打起精神,昂首挺胸,颇为不屑道。“你若不想要,便当做没瞧见我也是一样的。”
说罢,跳下桌子作势要走,心里缺默默的数着一二三,等身后的反悔喊住他。
不过才到默数到二,就听见九黎略喊声,“等等!”
九黎用脚踢了踢地上的土块儿,这我不怪她疑心重哈。她才到雁荡山几日而已,魔族的大殿下就找上门来,告诉她,他要出卖他爹。而且他们还只是曾见过一次的人而已,换作是他人,都会犹疑未定的吧。
九黎这头心存疑虑,阮尚那头险些打翻了醋坛子。
只见正在闭关的阮尚头顶一虚无镜,印像中放的正是远在雁荡山得九黎与那只周身充斥着仙气儿的五彩鸡――赤焰!
本就脸色深沉的阮尚黑得更甚,
“赤焰!岂有此理!真当本山主不在她身边,他就可我为所欲为了!”
山主大人周身的冷气嗖嗖的往外冒。胡麻雀禁不住打了个寒战,冒着被山主大人胖揍的风险,死死拽着他的手臂。
明明是封闭的密室,可麻雀精愣事觉得有冷风嗖嗖的往自己的后脖颈里灌。他偏偏还不敢松手。
阮尚挥袖将虚无镜收起,冷眼扫过被麻雀精抓住的手,麻雀精面上憨憨一笑,其实心里苦的冒水。
小二郎倒是机灵的紧,早早的丢下他去了雁荡山,留下他一个来应付这难搞的山主,若不是因为他实在需要人照顾,他怕也早早的就溜之大吉了。
心头苦不堪言,面上不敢浮现,在山主凌厉的目光下将将松开爪子,小心翼翼道,“大人,小您伤势未愈,万不可到处走动……”
麻雀精内心:山主,不过就是是一只公鸡罢了,也值得您如此大动肝火?
阮尚眼神微眯,薄唇紧抿,不动声色的扫过麻雀精,胡麻雀顿时换了话锋,“纵然那赤焰附身在只鸡身上,可就方才九黎的形态来看,她似乎并不相信赤焰。有小二郎在。山主大人倒也不必忧心。小的这就只会小二郎,令他讲赤焰……唉,山主,山主大人。您不能走哇~”
哇字未落,阮尚已消失在密室,胡麻雀讪讪的耸肩,回身望着空空如也的玉石床摇头晃脑扯出一句戏腔来,“问世间情为何物,直教人生死相许呐,可叹,可叹呐~”
阮尚离开后,他将东西收拾妥当,正要踱步离开,脚还未出密室的门,被“咚”的一声吓得跳脚,定睛一瞧,不正是去而复返的山主大人么。而且玉石旁还多了一龙王大人,
父子两个大眼瞪小眼,谁也不让谁,麻雀精小心翼翼的蹭到密室门口,免得被殃及池鱼。
再次回来,阮尚手上多出一乾坤锁,语带嘲讽的开了口,“龙王大人,您还真是煞费苦心。乾坤锁可是东海的法宝,我记得当初,问您借它来束缚住魔尊,您可都是推三堵四的,没成想,今儿竟被到了我的身上,不知是不是应该感激龙王大人呢。”
这话说的可谓是不客气,龙王脸上是青一阵儿白一阵儿。
当初阮尚为了帮九黎封印魔尊,曾亲自过来求取乾坤锁。那时,他怕此事不成,往后会累及东海,便拒绝了去,如今阮尚还是如此耿耿于怀。
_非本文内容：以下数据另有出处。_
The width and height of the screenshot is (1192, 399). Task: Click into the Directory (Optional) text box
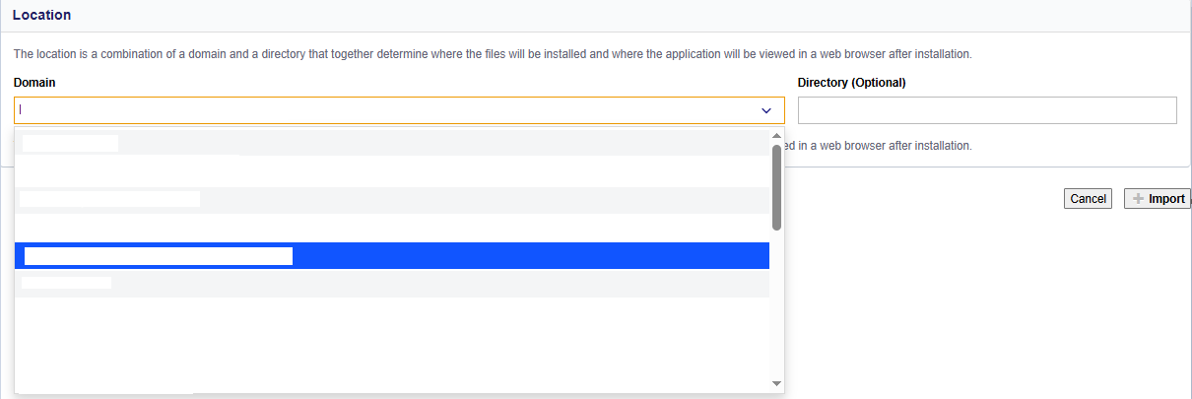(987, 110)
可他今儿并不想与他探讨这些陈年往事,方才阮尚强行要打开东海的结界,定被侵蚀,此刻,他更加担心的是阮尚的伤势。
眸底深处的担忧一闪而逝,可若是令他出言关怀,他拉不下那个脸来,于是担忧换作一腔怒火,低吼道,“想要离开东海,除非你打赢我,否则,免谈!你若真的想要早些离开,就好好的闭关,待你出关那日,将我打倒,你去往何处,本王都不过问!哼!”
麻雀精在一旁瞧得真切,这人都到天下没有不爱自己儿女的父母,龙王大人明明关切山主大人,可怎么就不会说人话呢。
暗自上前步,尚未开口,只听老龙王对他吩咐道,“照料好你们山主大人,若是他不想死,他只闯来结界就是!”
交代完麻雀精,一个甩手,深深的瞧上阮尚一眼,径自离开。
麻雀精看看老龙王,又回头看看阮尚。最后兀自叹口气,背靠着玉石床坐下,“山主大人,其实老龙王大人,是关心您的。”
身后一点声音也无,胡麻雀纳闷的回头,但见山主大人仰面躺在玉石上,昏了过去。
探了鼻息,知道并无大碍,这才放下心来。
胡麻雀幽幽道,“往事既已过去,再追究也无济于事,山主大人与龙王大人何不放下心结呢。属下倒是瞧着龙王大人很是担忧山主大人呢~”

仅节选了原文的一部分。